Multi-Criteria Assessment of Spatial Robust Water Resource Vulnerability Using the TOPSIS Method Coupled with Objective and Subjective Weights in the Han River Basin

This study developed a multi-criteria approach to spatially assess the robust water resource vulnerability in sub-basins and applied it to the Han River basin. The Intergovernmental Panel on Climate Change (IPCC) suggested three factors of vulnerability; namely, exposure, sensitivity and adaptive capacity were used in this study with respect to water quantity and quality. In this study, 16 water quantity indicators and 13 water quality indicators were selected to identify the vulnerability using the Technique for Order of Preference by Similarity to Ideal Solution (TOPSIS) method. Environmental and socioeconomic data were obtained from the national statistics database, and hydrological data were simulated using the calibrated Soil and Water Assessment Tool (SWAT) model. Expert surveys and Shannon entropy method were used to determine subjective and objective weights for all indicators, individually.
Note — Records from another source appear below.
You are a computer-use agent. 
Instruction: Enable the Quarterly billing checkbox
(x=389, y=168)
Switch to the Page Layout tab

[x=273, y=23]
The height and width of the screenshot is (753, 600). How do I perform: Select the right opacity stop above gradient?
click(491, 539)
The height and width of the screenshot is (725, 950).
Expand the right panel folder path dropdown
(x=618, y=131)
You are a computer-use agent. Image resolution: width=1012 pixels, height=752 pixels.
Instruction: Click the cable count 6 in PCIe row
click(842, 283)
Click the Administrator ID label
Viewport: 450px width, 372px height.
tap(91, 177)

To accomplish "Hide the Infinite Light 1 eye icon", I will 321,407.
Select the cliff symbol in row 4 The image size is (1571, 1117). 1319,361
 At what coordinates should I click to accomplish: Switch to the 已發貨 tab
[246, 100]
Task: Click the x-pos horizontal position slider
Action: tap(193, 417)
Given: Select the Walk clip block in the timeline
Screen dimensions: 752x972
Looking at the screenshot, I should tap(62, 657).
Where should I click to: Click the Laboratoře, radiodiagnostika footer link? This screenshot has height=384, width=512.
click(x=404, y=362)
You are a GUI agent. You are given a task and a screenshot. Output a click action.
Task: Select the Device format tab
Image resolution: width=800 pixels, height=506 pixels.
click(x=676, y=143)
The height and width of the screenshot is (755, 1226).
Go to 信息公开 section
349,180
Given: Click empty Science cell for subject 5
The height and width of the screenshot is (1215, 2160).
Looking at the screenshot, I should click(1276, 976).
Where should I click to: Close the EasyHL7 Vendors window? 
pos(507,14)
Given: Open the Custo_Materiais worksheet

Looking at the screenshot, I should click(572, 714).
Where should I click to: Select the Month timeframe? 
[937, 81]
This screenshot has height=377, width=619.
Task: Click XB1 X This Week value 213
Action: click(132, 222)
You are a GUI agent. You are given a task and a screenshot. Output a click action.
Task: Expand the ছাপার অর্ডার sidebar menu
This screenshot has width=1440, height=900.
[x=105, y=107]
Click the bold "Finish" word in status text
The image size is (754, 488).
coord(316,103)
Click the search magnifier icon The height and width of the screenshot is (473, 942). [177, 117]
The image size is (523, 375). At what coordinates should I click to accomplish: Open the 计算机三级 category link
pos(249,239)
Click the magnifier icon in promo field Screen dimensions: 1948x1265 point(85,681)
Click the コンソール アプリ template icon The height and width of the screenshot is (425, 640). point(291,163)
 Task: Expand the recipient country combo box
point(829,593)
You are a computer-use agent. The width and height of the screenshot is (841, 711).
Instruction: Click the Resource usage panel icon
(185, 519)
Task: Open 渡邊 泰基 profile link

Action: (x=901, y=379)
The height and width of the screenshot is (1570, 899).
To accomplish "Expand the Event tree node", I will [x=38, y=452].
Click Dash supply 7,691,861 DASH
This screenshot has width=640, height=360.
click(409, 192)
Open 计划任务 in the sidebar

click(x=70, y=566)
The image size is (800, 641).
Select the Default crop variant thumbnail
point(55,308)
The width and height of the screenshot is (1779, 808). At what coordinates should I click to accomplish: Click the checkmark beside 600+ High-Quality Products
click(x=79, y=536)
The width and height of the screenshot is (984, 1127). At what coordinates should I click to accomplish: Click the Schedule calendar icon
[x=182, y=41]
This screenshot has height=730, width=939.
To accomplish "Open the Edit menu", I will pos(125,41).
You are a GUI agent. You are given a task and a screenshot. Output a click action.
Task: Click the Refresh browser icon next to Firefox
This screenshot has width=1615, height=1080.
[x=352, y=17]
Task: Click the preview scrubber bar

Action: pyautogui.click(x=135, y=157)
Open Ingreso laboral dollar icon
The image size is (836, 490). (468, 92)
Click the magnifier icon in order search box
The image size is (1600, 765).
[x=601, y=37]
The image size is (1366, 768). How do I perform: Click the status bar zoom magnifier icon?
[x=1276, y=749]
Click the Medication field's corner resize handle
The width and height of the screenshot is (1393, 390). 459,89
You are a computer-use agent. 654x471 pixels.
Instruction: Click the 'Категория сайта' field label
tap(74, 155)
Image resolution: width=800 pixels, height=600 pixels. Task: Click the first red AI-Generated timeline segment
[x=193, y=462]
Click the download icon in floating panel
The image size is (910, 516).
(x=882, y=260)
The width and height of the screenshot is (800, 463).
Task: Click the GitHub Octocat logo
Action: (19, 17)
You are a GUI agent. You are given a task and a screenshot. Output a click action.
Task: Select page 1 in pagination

As a result, water quantity-vulnerable sub-basins were associated with high water use and water leakage ratios. Water quality-vulnerable sub-basins were associated with relatively high values of maximum consecutive dry days and heatwave days. The water quantity indices of both weighting methods showed relatively similar spatial distributions, while the distribution of water quality indices was distinct. These results suggest that considering different weighting methods is important for assessing the robust water resource vulnerability of sub-basins.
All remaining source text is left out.